Sudarshan Lodha, co-founder, Strata, said, “Sebi’s proposals will enable investors to invest in specific real estate projects for as little as a few lakh rupees. The REIT units will be listed on the stock exchanges and will be held in your demat account. This is game changing for the earlier unregulated fractional real estate space and a big boost for the realty sector as a whole. It is similar to a Category I AIF (Alternative Investment Fund) in that the investment manager shows investors individual startups in which they can invest. Similarly, here, you can invest in an office complex in Bangalore instead of a collection of offices across India.”

Interestingly, SEBI’s proposals do not mandate MSM REITs to invest only in commercial real estate, as is required for regular REITs. This can open the door for investment in residential real estate in India.

Apart from this, MSM REITs cannot make any profit. To be sure, regular REITs can leverage up to 49% of their assets.

Aryaman Veer, chief executive officer of Aurum WiZX, a real-estate platform, said the new regulation is an opportunity to enhance the overall investor and stakeholder proposition, but is a limiting provision not allowing players to take advantage. “Real estate is an interesting asset class as one can leverage against future cash flows.

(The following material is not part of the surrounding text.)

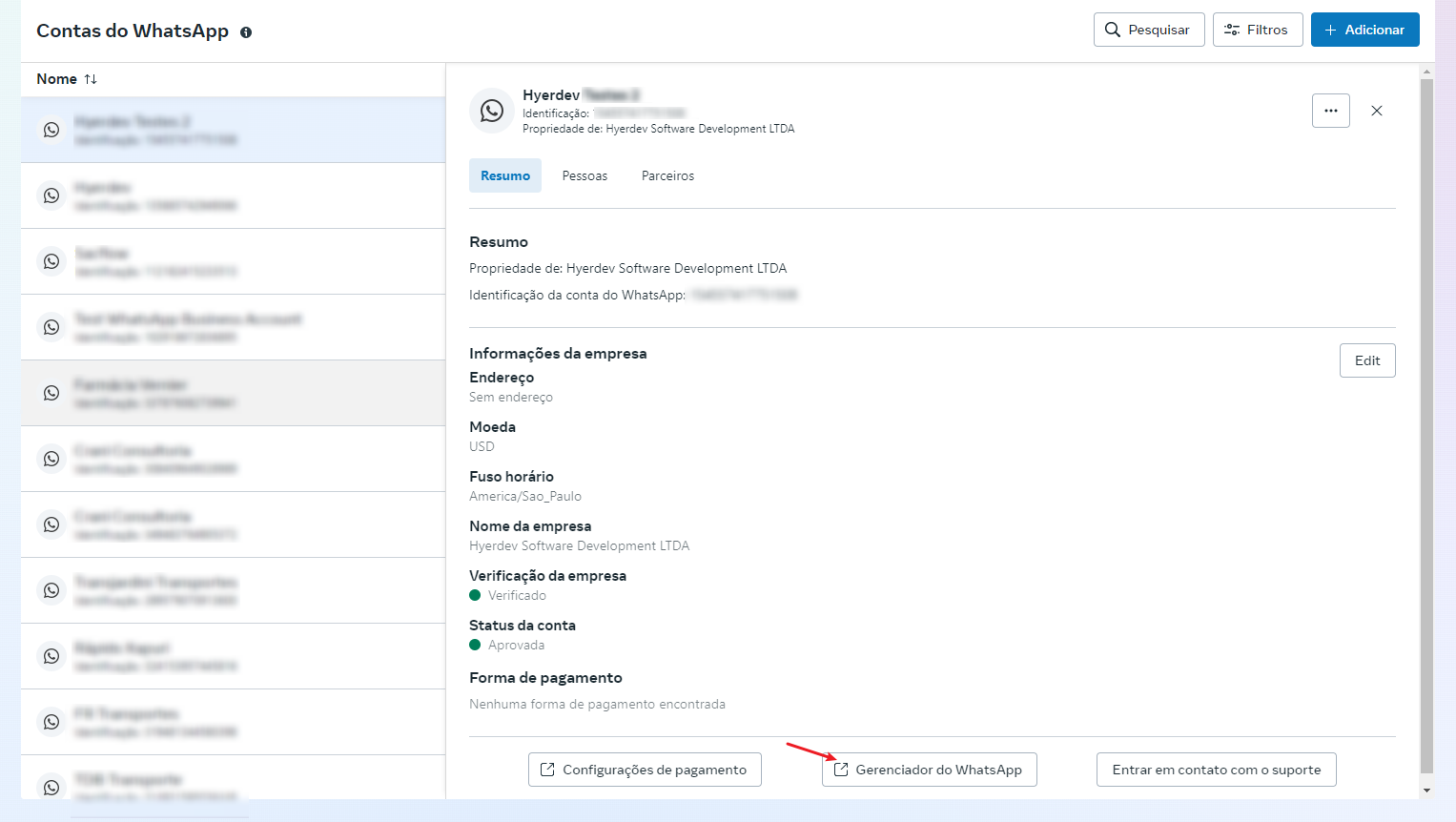Open the three-dots more options menu
Image resolution: width=1456 pixels, height=822 pixels.
[x=1330, y=111]
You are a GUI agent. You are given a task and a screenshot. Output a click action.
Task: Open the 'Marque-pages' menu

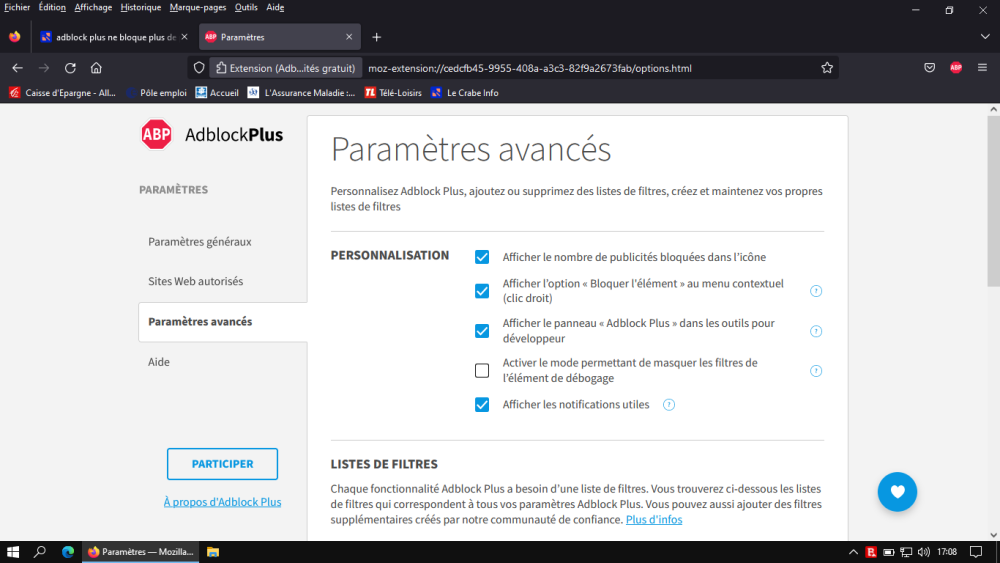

This is a very important aspect in real estate and should definitely be explored by the regulator in the future as it can improve returns to investors. Will help a lot.”

Note that, leverage or debt can boost returns, but it can also hurt returns if the rental yield falls below the interest rate on the REIT’s debt.

comparison with reits

MSM REITs will be at par with regular REITs for the purpose of regulating and taxing fractional real estate platforms. Veer said, “While this structure is called REIT, it has been adapted to the requirements of regulating the FOP structure. One can say it is a subdivision of REIT, as it is a trust and the units are listed. But it differs in terms of the manner in which it affects investors. Regular REITs come with a diversified portfolio, whereas MSM REITs offer individual real estate assets. The former can invest in an under-construction property and The latter cannot. The minimum ticket size also varies ( 10 lakh for MSM REITs and 10,000 – 15,000 for regular REITs). The holding percentage of the sponsors is also different.”

Nevertheless, SEBI’s intention to extend the regulatory framework to partial real estate platforms is expected to address concerns with such platforms with regard to investor protection.

Taxation

SEBI’s discussion paper is silent on taxation. However, it is likely to be at par with regular REITs as SEBI has proposed a similar trust structure. Dividends distributed by REITs are tax-free if the REIT has not adopted the concessional tax regime. The rent and interest distributed by REITs are taxed at the slab rate in the hands of the investor. Repayment of capital is compounded – it is not taxed if such repayments do not cumulatively exceed the face value of the REIT unit, but such payments are deducted from the ‘cost of acquisition’ while computing capital gains should go.

“The regulator is bringing fractional ownership platforms (FOPs) under the existing REIT regulations, and hence the same tax provisions applicable to the latter should be applicable to MSM REITs as well,” said Puneet Shah, partner, Dhruv Advisors.